- WRITTEN TASKS
A: In the privacy law update below, on what date were the regulations implementing the California Consumer Privacy Act declared final?
B: List every calendar date given in the privacy law update below.
C: Resume the privacy law update below, picking up right after its final sentence.

- TEXT SECTION
Last week started and ended with big announcements in the privacy world. At the end of the week, on August 14th, the regulations implementing the California Consumer Privacy Act of 2018 (CCPA) were finally declared final - more than 8 months after CCPA became effective and 45 days after the Attorney General was permitted to commence CCPA enforcement.

Now, businesses subject to CCPA at least know with what they must (try to) comply. The other big announcement at the beginning of last week – discussions for a successor to the EU-U.S. Privacy Shield framework - offered no finality but some hope for those U.S. businesses still reeling from the invalidation of the EU-U.S. Privacy Shield framework last month.

On July 16th, 2020, the Court of Justice of the European Union (CJEU) issued its judgment in Case C-311/18, known as “Schrems II.”  Among other holdings, Schrems II invalidated the mechanism - known as the EU-U.S. Privacy Shield Framework - by which more than 5,000 U.S. businesses transfer personal data from the EU to the U.S.  Privacy Shield’s invalidation comes almost four years to the date after a joint EU-U.S. statement issued on July 12, 2016 announced its approval.

In Schrems II, the CJEU ruled that U.S. laws (including FISA Section 702) that enable U.S. government regulators to access for national security and surveillance purposes the personal data of non-U.S. persons do not adequately respect and protect the fundamental privacy rights of those individuals in the EU whose personal data are transferred to the U.S. In particular, the CJEU noted the lack of an effective judicial redress process in U.S. courts for those EU data subjects.

- DATA PROVIDED
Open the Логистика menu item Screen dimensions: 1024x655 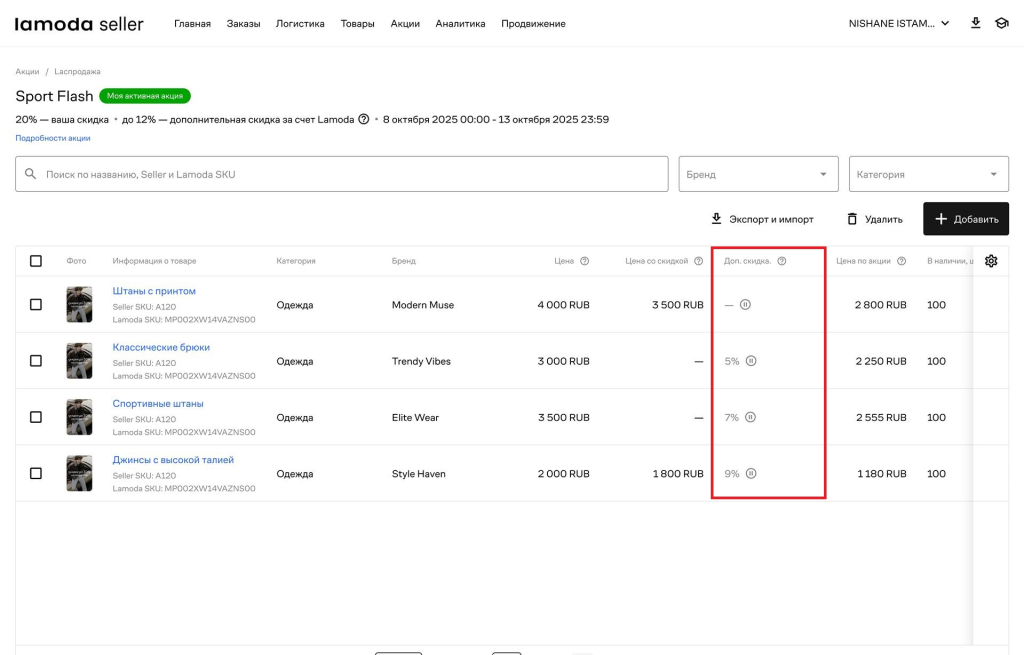tap(300, 24)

- RESULTS OF THE EXERCISE
A: August 14th

B: August 14th; July 16th, 2020; July 12, 2016

C:
The other key holding in Schrems II related to the use of Standard Contractual Clauses (SCCs) for transfers of personal data out of the EU. (The SCCs are contractual provisions approved by EU regulators that provide a lawful mechanism to transfer personal data out of the EU when the ‘exporter’ of the personal data and the ‘importer’ of the personal data agree to comply with the terms of the SCCs.) The CJEU considered whether use of the SCCs adequately protects the fundamental privacy rights of those individuals in the EU whose personal data are transferred to a “third country” (i.e., a country outside the EEA not deemed “adequate” by EU regulators). The Schrems II judgment, as well as the FAQs published by the European Data Protection Board, indicate that all transfers of personal data out of the EU require case-by-case analysis to determine whether the SCCs by themselves adequately protect personal data or whether additional safeguards are required to ensure an essentially equivalent level of protection as the General Data Protection Regulation (GDPR) requires (see EDPB FAQ 5). Some supervisory authorities in EU Member States have taken an even more aggressive position, such as the Berlin Commissioner for Data Protection which stated in a press release that “Controllers who transfer personal data to the USA, especially when using cloud-based services, are now required to switch immediately to service providers based in the European Union or a country that can ensure an adequate level of data protection.”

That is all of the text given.